By incorporating SDoH in payment and care delivery reform, physicians will be given the tools necessary to improve their patient’s health holistically while reducing costs and administrative burdens, says Seligson. Physicians are not SDoH neophytes; they have long recognized the impact of social and environmental conditions on patient outcomes, costs, and the physician-patient relationship. He points to a 2018 survey by the Physician Foundation of more than 8,500 physicians. Ninety percent reported that patients had a serious health problem linked to poverty or other social conditions.
Adding benefits is not enough
SDoH is certainly buzzy but quality and financial metrics haven’t caught up to the trend and are largely silent on the subject. For example, the metrics the CMS uses its Shared Savings Program, its largest ACO program, don’t use SDoH-related measures or adjustments.
“If we are to improve health and bend the cost curve, ‘social risk’ and SDoH must be accounted for in payment models and risk adjustment,” Seligson says.
As CMS updates existing payment models and develops new ones, it is essential that incentives to address SDoH are built into them, he argues.

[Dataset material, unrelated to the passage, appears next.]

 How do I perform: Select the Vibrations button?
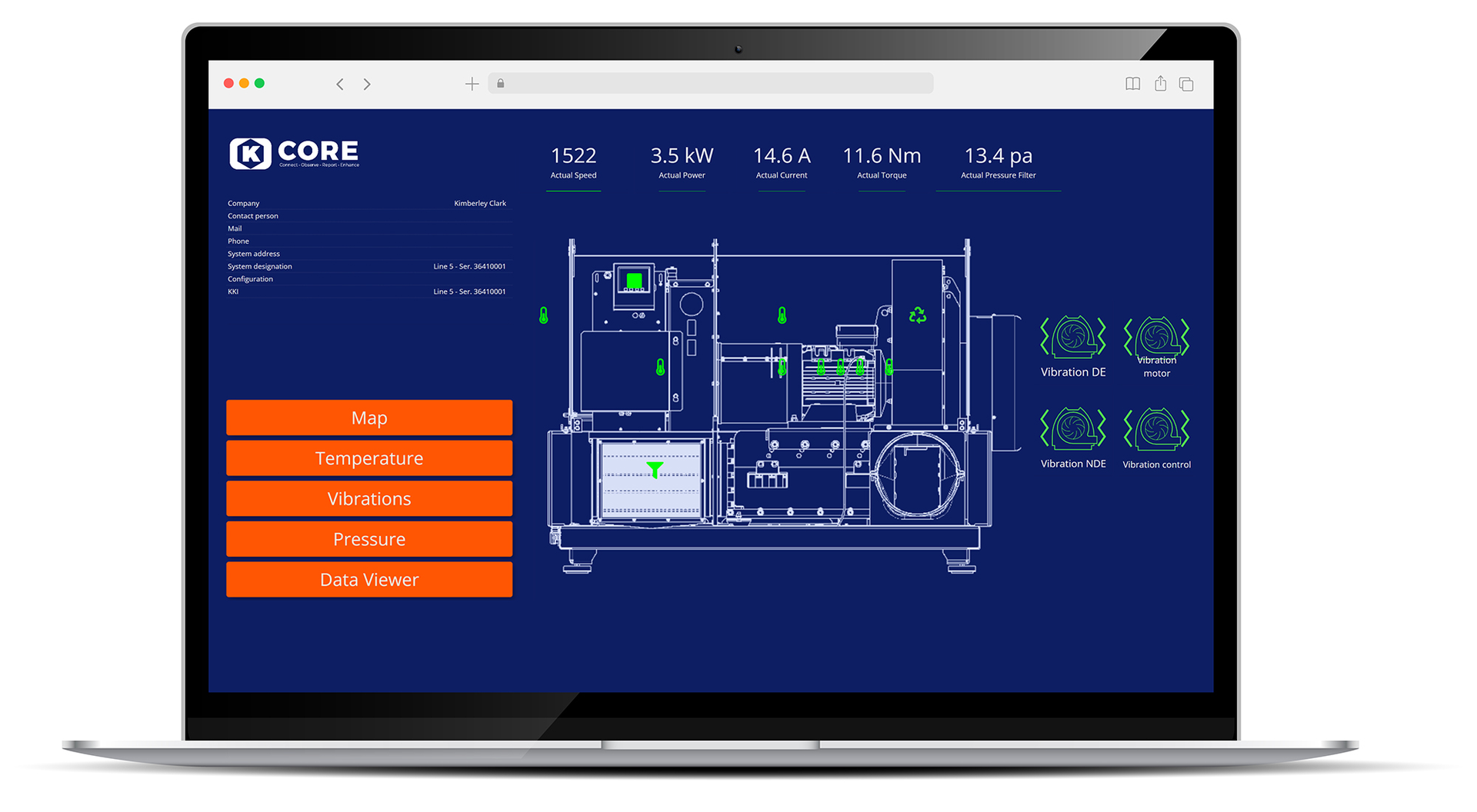pos(369,498)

Still, Theresa Hush, CEO of Roji Health Intelligence LLC in Chicago, sees the inclusion of SDoH-related benefits for Medicare Advantage plans as a critical first step for deepening services for vulnerable individuals, especially the many beneficiaries with dual eligibility in Medicare and Medicaid.
“Since MA plans typically attract healthier and younger beneficiaries, the specific provision of SDoH should enable plans to broaden coverage within the Medicare population,” she says.

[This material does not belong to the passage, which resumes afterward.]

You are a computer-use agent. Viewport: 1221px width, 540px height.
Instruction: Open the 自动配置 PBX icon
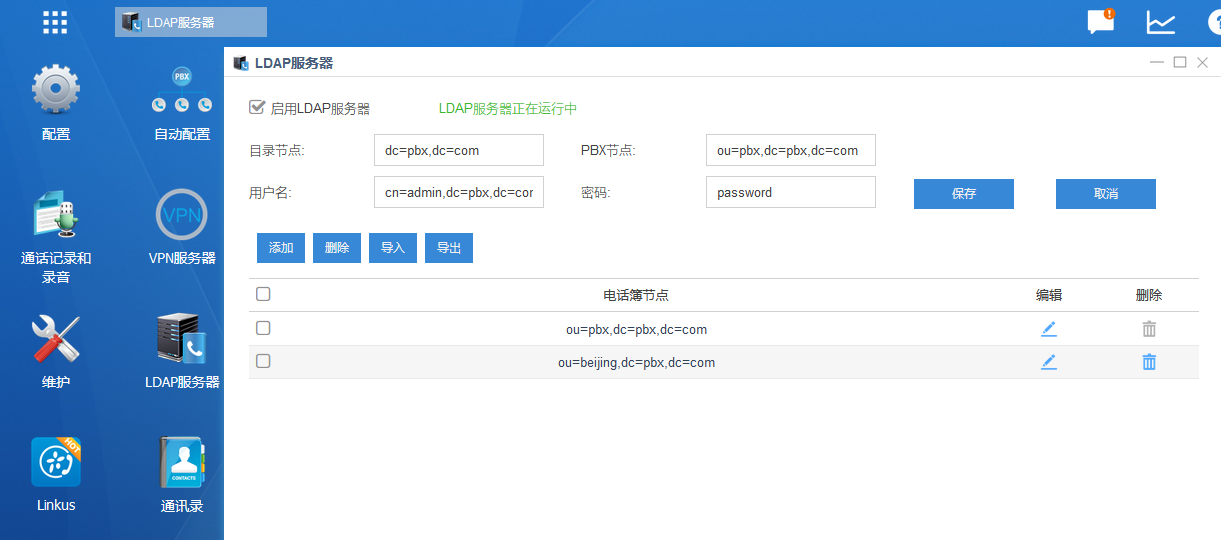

But just adding benefits is not enough, asserts Hush, who noted that accurately assessing patient needs is difficult. Add to that network and interventions needed to address those needs.

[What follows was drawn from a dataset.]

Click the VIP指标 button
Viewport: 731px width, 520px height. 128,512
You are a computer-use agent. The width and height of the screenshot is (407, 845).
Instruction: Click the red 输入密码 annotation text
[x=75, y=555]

Hush says providers under contract with MA plans will need financial and other support, such as with analytics and data tools.
“Plans must measure and assess individuals’ needs better and standardize quality and outcome measures, data capture, and risk assessments,” says Hush.
She sees an opportunity for MA plans and providers collaborating to achieve lower costs and better outcomes.
Creighton at Avalere suggests a pick-your-battles approach.
“One challenge is narrowing down actionable items for a health organization,” he says. “Healthcare organizations’ impact on communities can be huge, but organizations must decide where to direct their resource.”
But he also sees an opportunity for larger health systems’ potential impact on communities to extend well past patient outcomes to employment, improved income, and possibly even environmental improvements to their communities.
But there’s also a need for better data collection to identify and prioritize, on a micro level, people’s greatest need, Creighton says. “It’s a huge issue because while there is data that will tell you about the relative advantage or disadvantage of particular communities, we need to get down to a very local level to figure out who needs something done to improve their health.” Right now, plans are offering what Creighton calls a “smorgasbord of approaches and ideas.”
“The aim is to get to a certain nexus between our day-to-day social and economic life and our health by integrating aspects of the healthcare system with the social and community services delivery systems,” he says. “And there are a lot of different initiatives going on to do so.”
Creighton see progress in the growing number of programs in the “food category” of meals and wellness and housing. In new ways and with different purposes, the SDoH surge is bringing back the house call.
“If you look at the social support aspect of this, there’s also been a big increase in the provision of in-home services which get at social support and other aspects of social determinants,” says Creighton.
Keith Loria is an award-winning journalist who has been writing for major newspapers and magazines for close to 20 years.